WRITTEN INSTRUCTION => Reproduce the material below, replacing every occurrence of "Locate an element on the screen" with "Find an element on the screen" and changing nothing else.

── DATA FOR THE TASK ──

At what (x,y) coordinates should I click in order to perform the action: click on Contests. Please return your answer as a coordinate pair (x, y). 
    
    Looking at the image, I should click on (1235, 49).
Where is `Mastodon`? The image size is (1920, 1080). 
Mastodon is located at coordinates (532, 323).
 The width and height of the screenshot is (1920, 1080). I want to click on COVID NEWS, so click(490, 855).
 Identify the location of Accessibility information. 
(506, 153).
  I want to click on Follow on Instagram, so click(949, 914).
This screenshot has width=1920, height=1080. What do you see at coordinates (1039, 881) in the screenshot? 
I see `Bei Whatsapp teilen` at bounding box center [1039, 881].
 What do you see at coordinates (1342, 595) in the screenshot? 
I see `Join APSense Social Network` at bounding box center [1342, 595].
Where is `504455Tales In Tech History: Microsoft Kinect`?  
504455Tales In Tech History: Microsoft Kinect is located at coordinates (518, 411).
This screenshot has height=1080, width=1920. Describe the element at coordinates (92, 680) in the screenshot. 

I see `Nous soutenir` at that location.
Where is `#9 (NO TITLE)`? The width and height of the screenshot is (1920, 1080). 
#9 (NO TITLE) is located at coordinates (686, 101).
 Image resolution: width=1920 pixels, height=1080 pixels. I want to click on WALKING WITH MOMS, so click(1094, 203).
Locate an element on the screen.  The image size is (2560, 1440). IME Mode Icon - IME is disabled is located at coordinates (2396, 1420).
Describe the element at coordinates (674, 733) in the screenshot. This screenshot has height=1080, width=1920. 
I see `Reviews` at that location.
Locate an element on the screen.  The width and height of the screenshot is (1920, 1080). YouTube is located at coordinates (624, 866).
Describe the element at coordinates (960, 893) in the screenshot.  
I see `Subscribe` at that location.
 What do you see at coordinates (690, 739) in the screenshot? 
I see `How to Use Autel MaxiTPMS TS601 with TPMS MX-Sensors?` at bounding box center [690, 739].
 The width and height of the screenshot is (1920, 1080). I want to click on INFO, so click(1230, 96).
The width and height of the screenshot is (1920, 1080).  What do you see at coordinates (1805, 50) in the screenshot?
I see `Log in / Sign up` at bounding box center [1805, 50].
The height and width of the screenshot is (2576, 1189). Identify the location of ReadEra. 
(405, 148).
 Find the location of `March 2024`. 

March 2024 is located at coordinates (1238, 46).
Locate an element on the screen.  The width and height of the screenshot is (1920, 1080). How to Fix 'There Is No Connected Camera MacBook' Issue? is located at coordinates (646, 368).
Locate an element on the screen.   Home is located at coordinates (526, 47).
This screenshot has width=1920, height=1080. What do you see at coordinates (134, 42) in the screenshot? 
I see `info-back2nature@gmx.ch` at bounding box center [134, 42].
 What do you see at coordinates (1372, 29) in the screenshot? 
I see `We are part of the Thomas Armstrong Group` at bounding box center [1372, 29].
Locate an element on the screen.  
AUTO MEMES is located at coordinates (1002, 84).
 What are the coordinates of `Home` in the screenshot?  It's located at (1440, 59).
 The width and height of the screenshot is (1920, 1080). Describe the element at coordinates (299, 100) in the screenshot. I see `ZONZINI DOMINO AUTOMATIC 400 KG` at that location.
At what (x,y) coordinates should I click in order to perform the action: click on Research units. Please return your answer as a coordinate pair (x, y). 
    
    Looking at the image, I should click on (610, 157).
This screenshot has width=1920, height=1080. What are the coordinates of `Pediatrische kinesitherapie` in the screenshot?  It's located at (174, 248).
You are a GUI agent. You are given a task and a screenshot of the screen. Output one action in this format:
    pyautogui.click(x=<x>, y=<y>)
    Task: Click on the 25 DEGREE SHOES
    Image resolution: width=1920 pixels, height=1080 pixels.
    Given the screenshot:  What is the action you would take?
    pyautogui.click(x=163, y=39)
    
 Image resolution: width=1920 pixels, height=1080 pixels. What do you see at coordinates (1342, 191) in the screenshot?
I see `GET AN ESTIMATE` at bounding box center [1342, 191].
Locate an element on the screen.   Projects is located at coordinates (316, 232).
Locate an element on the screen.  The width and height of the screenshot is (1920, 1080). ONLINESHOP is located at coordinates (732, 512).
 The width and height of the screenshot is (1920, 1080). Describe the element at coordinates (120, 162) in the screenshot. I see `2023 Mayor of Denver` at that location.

───

TASK SOLUTION =>
At what (x,y) coordinates should I click in order to perform the action: click on Contests. Please return your answer as a coordinate pair (x, y). 
    
    Looking at the image, I should click on (1235, 49).
Where is `Mastodon`? The image size is (1920, 1080). 
Mastodon is located at coordinates (532, 323).
 The width and height of the screenshot is (1920, 1080). I want to click on COVID NEWS, so click(490, 855).
 Identify the location of Accessibility information. 
(506, 153).
  I want to click on Follow on Instagram, so click(949, 914).
This screenshot has width=1920, height=1080. What do you see at coordinates (1039, 881) in the screenshot? 
I see `Bei Whatsapp teilen` at bounding box center [1039, 881].
 What do you see at coordinates (1342, 595) in the screenshot? 
I see `Join APSense Social Network` at bounding box center [1342, 595].
Where is `504455Tales In Tech History: Microsoft Kinect`?  
504455Tales In Tech History: Microsoft Kinect is located at coordinates (518, 411).
This screenshot has height=1080, width=1920. Describe the element at coordinates (92, 680) in the screenshot. 

I see `Nous soutenir` at that location.
Where is `#9 (NO TITLE)`? The width and height of the screenshot is (1920, 1080). 
#9 (NO TITLE) is located at coordinates (686, 101).
 Image resolution: width=1920 pixels, height=1080 pixels. I want to click on WALKING WITH MOMS, so click(1094, 203).
Find an element on the screen.  The image size is (2560, 1440). IME Mode Icon - IME is disabled is located at coordinates (2396, 1420).
Describe the element at coordinates (674, 733) in the screenshot. This screenshot has height=1080, width=1920. 
I see `Reviews` at that location.
Find an element on the screen.  The width and height of the screenshot is (1920, 1080). YouTube is located at coordinates (624, 866).
Describe the element at coordinates (960, 893) in the screenshot.  
I see `Subscribe` at that location.
 What do you see at coordinates (690, 739) in the screenshot? 
I see `How to Use Autel MaxiTPMS TS601 with TPMS MX-Sensors?` at bounding box center [690, 739].
 The width and height of the screenshot is (1920, 1080). I want to click on INFO, so click(1230, 96).
The width and height of the screenshot is (1920, 1080).  What do you see at coordinates (1805, 50) in the screenshot?
I see `Log in / Sign up` at bounding box center [1805, 50].
The height and width of the screenshot is (2576, 1189). Identify the location of ReadEra. 
(405, 148).
 Find the location of `March 2024`. 

March 2024 is located at coordinates (1238, 46).
Find an element on the screen.  The width and height of the screenshot is (1920, 1080). How to Fix 'There Is No Connected Camera MacBook' Issue? is located at coordinates (646, 368).
Find an element on the screen.   Home is located at coordinates (526, 47).
This screenshot has width=1920, height=1080. What do you see at coordinates (134, 42) in the screenshot? 
I see `info-back2nature@gmx.ch` at bounding box center [134, 42].
 What do you see at coordinates (1372, 29) in the screenshot? 
I see `We are part of the Thomas Armstrong Group` at bounding box center [1372, 29].
Find an element on the screen.  
AUTO MEMES is located at coordinates (1002, 84).
 What are the coordinates of `Home` in the screenshot?  It's located at (1440, 59).
 The width and height of the screenshot is (1920, 1080). Describe the element at coordinates (299, 100) in the screenshot. I see `ZONZINI DOMINO AUTOMATIC 400 KG` at that location.
At what (x,y) coordinates should I click in order to perform the action: click on Research units. Please return your answer as a coordinate pair (x, y). 
    
    Looking at the image, I should click on (610, 157).
This screenshot has width=1920, height=1080. What are the coordinates of `Pediatrische kinesitherapie` in the screenshot?  It's located at (174, 248).
You are a GUI agent. You are given a task and a screenshot of the screen. Output one action in this format:
    pyautogui.click(x=<x>, y=<y>)
    Task: Click on the 25 DEGREE SHOES
    Image resolution: width=1920 pixels, height=1080 pixels.
    Given the screenshot:  What is the action you would take?
    pyautogui.click(x=163, y=39)
    
 Image resolution: width=1920 pixels, height=1080 pixels. What do you see at coordinates (1342, 191) in the screenshot?
I see `GET AN ESTIMATE` at bounding box center [1342, 191].
Find an element on the screen.   Projects is located at coordinates (316, 232).
Find an element on the screen.  The width and height of the screenshot is (1920, 1080). ONLINESHOP is located at coordinates (732, 512).
 The width and height of the screenshot is (1920, 1080). Describe the element at coordinates (120, 162) in the screenshot. I see `2023 Mayor of Denver` at that location.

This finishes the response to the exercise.